#### Stated task:
Can you reproduce each of the rows below word for word, without changing anything?

#### Data for this exercise:
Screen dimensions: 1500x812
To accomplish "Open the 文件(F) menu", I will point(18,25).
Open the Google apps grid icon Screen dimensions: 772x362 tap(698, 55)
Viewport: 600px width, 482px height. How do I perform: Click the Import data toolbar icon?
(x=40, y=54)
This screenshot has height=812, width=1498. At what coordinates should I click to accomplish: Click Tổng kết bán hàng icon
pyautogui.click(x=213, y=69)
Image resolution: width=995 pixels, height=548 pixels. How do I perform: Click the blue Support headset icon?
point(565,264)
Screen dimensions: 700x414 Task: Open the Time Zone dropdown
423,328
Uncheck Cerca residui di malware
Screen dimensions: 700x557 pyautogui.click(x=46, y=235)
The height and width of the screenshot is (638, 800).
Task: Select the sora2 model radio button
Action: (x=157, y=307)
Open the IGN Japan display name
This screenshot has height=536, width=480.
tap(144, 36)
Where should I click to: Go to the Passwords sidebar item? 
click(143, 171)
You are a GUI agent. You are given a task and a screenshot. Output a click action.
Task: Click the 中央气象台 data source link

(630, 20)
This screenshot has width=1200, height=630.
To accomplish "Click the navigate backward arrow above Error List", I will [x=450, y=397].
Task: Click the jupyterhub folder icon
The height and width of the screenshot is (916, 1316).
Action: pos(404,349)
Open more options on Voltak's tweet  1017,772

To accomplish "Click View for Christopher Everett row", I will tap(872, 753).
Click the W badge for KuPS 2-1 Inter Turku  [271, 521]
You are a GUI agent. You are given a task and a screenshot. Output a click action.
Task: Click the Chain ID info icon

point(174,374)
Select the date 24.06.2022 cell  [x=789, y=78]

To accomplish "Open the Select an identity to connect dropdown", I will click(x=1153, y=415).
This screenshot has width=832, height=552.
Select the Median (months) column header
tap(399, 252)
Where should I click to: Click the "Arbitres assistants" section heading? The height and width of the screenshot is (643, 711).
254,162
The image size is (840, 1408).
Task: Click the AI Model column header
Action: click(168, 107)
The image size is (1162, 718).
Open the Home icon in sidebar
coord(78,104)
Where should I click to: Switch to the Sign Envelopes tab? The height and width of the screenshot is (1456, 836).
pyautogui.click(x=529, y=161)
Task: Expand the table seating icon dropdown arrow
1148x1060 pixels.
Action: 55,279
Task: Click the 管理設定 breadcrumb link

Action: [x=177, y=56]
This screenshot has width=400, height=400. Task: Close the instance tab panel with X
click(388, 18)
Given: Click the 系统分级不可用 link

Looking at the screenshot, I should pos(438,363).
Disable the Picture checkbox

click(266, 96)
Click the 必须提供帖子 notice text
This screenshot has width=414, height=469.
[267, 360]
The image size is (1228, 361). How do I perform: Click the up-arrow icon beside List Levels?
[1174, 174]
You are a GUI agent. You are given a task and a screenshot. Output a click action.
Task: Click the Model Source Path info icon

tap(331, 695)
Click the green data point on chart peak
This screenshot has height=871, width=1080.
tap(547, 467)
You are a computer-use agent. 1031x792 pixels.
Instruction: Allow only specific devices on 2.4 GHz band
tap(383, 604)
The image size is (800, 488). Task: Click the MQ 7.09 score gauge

#### Written solution:
Screen dimensions: 1500x812
To accomplish "Open the 文件(F) menu", I will point(18,25).
Open the Google apps grid icon Screen dimensions: 772x362 tap(698, 55)
Viewport: 600px width, 482px height. How do I perform: Click the Import data toolbar icon?
(x=40, y=54)
This screenshot has height=812, width=1498. At what coordinates should I click to accomplish: Click Tổng kết bán hàng icon
pyautogui.click(x=213, y=69)
Image resolution: width=995 pixels, height=548 pixels. How do I perform: Click the blue Support headset icon?
point(565,264)
Screen dimensions: 700x414 Task: Open the Time Zone dropdown
423,328
Uncheck Cerca residui di malware
Screen dimensions: 700x557 pyautogui.click(x=46, y=235)
The height and width of the screenshot is (638, 800).
Task: Select the sora2 model radio button
Action: (x=157, y=307)
Open the IGN Japan display name
This screenshot has height=536, width=480.
tap(144, 36)
Where should I click to: Go to the Passwords sidebar item? 
click(143, 171)
You are a GUI agent. You are given a task and a screenshot. Output a click action.
Task: Click the 中央气象台 data source link

(630, 20)
This screenshot has width=1200, height=630.
To accomplish "Click the navigate backward arrow above Error List", I will [x=450, y=397].
Task: Click the jupyterhub folder icon
The height and width of the screenshot is (916, 1316).
Action: pos(404,349)
Open more options on Voltak's tweet  1017,772

To accomplish "Click View for Christopher Everett row", I will tap(872, 753).
Click the W badge for KuPS 2-1 Inter Turku  [271, 521]
You are a GUI agent. You are given a task and a screenshot. Output a click action.
Task: Click the Chain ID info icon

point(174,374)
Select the date 24.06.2022 cell  [x=789, y=78]

To accomplish "Open the Select an identity to connect dropdown", I will click(x=1153, y=415).
This screenshot has width=832, height=552.
Select the Median (months) column header
tap(399, 252)
Where should I click to: Click the "Arbitres assistants" section heading? The height and width of the screenshot is (643, 711).
254,162
The image size is (840, 1408).
Task: Click the AI Model column header
Action: click(168, 107)
The image size is (1162, 718).
Open the Home icon in sidebar
coord(78,104)
Where should I click to: Switch to the Sign Envelopes tab? The height and width of the screenshot is (1456, 836).
pyautogui.click(x=529, y=161)
Task: Expand the table seating icon dropdown arrow
1148x1060 pixels.
Action: 55,279
Task: Click the 管理設定 breadcrumb link

Action: [x=177, y=56]
This screenshot has width=400, height=400. Task: Close the instance tab panel with X
click(388, 18)
Given: Click the 系统分级不可用 link

Looking at the screenshot, I should pos(438,363).
Disable the Picture checkbox

click(266, 96)
Click the 必须提供帖子 notice text
This screenshot has width=414, height=469.
[267, 360]
The image size is (1228, 361). How do I perform: Click the up-arrow icon beside List Levels?
[1174, 174]
You are a GUI agent. You are given a task and a screenshot. Output a click action.
Task: Click the Model Source Path info icon

tap(331, 695)
Click the green data point on chart peak
This screenshot has height=871, width=1080.
tap(547, 467)
You are a computer-use agent. 1031x792 pixels.
Instruction: Allow only specific devices on 2.4 GHz band
tap(383, 604)
The image size is (800, 488). Task: Click the MQ 7.09 score gauge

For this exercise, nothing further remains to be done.